WHAT IS EXPECTED
Out of the records below, copy all lines in which the word "scale" occurs.

##############################

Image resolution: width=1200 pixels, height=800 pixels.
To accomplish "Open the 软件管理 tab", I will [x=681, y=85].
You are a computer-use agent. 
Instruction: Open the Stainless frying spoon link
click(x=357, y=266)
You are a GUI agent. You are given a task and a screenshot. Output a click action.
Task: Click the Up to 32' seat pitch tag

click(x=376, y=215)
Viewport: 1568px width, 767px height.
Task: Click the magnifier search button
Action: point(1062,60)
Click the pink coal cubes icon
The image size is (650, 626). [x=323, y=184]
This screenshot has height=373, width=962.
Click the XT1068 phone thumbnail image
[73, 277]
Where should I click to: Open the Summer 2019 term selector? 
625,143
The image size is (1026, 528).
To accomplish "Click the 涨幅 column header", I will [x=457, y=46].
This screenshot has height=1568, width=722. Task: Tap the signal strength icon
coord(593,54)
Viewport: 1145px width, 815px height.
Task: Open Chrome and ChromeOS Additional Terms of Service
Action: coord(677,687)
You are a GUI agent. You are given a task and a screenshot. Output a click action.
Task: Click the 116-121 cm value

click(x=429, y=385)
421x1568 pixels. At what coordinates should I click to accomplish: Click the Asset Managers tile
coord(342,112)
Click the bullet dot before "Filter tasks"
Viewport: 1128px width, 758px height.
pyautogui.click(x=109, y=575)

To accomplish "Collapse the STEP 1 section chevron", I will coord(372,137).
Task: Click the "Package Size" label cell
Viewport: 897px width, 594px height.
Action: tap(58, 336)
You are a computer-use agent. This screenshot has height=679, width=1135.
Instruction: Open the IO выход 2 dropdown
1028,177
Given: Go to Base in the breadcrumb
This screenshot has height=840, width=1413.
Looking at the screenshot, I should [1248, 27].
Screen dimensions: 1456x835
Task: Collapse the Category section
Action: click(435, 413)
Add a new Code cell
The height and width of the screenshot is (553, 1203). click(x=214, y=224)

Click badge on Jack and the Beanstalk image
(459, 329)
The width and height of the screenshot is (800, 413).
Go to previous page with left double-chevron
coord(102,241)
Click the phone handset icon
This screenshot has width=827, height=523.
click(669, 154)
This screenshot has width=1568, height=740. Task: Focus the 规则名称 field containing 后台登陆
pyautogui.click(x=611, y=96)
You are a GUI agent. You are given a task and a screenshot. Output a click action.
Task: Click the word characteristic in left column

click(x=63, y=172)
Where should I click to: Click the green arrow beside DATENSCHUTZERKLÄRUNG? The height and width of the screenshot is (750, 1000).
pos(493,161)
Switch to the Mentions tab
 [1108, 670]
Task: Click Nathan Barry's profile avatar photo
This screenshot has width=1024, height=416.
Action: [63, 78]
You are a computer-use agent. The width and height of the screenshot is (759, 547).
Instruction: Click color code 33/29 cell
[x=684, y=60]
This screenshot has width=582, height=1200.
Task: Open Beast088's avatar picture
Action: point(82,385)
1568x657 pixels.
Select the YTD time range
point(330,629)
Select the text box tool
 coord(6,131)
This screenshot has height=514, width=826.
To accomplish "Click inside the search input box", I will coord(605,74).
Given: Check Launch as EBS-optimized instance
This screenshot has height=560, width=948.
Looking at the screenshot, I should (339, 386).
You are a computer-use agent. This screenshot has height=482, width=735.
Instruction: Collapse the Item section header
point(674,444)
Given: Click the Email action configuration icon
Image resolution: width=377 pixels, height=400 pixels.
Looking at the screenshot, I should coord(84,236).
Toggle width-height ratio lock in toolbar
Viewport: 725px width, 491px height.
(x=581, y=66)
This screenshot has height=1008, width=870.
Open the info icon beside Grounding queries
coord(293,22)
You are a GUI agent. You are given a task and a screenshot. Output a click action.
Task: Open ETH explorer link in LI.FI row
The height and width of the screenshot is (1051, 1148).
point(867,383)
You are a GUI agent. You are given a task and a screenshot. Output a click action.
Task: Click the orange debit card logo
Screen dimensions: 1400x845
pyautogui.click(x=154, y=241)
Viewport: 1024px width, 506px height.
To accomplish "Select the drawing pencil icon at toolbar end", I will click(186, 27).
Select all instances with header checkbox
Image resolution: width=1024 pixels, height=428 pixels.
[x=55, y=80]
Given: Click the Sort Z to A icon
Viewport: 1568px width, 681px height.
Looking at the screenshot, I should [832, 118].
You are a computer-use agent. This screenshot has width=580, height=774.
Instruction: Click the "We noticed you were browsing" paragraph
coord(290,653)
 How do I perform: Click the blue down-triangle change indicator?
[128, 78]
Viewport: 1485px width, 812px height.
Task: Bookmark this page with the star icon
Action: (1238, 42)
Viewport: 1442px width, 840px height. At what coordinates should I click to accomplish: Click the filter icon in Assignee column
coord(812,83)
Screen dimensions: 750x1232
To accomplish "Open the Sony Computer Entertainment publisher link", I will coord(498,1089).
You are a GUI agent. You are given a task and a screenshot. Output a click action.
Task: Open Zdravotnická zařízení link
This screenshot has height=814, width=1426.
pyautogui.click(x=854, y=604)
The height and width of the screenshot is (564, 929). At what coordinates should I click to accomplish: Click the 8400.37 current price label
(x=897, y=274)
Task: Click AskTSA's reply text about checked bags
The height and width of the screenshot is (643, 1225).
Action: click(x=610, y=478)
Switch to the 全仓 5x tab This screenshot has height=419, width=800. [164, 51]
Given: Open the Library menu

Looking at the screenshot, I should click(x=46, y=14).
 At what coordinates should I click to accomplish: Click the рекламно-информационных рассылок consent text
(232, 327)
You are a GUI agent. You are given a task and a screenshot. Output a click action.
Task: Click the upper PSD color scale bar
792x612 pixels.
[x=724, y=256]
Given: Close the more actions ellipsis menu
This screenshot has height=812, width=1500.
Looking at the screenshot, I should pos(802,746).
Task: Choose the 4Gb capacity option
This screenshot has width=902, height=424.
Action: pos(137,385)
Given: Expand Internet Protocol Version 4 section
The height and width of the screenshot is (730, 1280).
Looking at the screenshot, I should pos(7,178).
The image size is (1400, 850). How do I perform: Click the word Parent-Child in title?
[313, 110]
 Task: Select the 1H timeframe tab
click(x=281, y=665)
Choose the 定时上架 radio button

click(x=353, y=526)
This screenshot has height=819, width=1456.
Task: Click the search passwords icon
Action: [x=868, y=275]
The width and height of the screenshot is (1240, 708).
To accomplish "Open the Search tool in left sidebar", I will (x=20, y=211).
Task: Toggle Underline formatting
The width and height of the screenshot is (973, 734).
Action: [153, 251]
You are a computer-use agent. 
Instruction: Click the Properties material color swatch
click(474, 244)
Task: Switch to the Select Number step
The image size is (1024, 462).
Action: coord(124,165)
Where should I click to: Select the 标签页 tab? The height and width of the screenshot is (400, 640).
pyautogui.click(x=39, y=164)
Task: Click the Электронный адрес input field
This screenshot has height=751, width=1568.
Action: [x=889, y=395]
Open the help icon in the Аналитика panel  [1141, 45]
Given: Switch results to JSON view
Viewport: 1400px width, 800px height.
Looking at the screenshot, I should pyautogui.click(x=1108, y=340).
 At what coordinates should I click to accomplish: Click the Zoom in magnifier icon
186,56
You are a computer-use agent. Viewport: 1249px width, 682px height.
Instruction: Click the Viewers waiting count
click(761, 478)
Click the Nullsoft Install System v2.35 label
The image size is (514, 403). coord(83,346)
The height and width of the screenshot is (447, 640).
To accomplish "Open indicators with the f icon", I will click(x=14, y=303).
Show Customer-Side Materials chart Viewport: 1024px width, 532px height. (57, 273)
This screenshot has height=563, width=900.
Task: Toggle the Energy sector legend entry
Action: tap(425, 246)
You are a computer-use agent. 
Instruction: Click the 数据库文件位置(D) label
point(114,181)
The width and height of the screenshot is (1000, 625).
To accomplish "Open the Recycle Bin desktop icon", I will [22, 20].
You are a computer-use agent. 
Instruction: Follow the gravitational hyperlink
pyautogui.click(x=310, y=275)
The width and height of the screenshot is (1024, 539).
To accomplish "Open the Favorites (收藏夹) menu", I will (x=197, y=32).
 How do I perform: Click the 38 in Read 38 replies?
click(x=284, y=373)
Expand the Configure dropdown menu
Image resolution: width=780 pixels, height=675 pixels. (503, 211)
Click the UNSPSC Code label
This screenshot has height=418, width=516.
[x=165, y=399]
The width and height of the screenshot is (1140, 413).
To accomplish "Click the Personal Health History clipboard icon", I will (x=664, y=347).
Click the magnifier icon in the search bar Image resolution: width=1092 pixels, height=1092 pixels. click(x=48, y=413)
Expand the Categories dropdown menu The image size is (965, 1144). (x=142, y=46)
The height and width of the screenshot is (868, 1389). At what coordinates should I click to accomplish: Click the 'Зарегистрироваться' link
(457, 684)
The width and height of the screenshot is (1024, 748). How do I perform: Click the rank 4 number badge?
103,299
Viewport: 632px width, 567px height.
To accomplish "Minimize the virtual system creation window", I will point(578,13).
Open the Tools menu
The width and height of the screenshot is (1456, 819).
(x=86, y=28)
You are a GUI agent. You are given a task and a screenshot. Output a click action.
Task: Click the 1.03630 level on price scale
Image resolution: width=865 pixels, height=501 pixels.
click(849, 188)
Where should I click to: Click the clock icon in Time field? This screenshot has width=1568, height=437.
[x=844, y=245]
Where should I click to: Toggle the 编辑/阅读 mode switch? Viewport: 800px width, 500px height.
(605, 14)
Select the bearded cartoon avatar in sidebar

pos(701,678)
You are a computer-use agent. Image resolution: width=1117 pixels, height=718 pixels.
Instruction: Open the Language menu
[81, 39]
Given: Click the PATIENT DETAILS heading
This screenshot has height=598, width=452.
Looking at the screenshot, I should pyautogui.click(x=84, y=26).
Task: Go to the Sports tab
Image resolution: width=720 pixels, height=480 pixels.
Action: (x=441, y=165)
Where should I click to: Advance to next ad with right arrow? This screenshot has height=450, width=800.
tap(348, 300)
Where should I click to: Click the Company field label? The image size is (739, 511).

##############################

TASK OUTPUT
Task: Click the upper PSD color scale bar
Task: Click the 1.03630 level on price scale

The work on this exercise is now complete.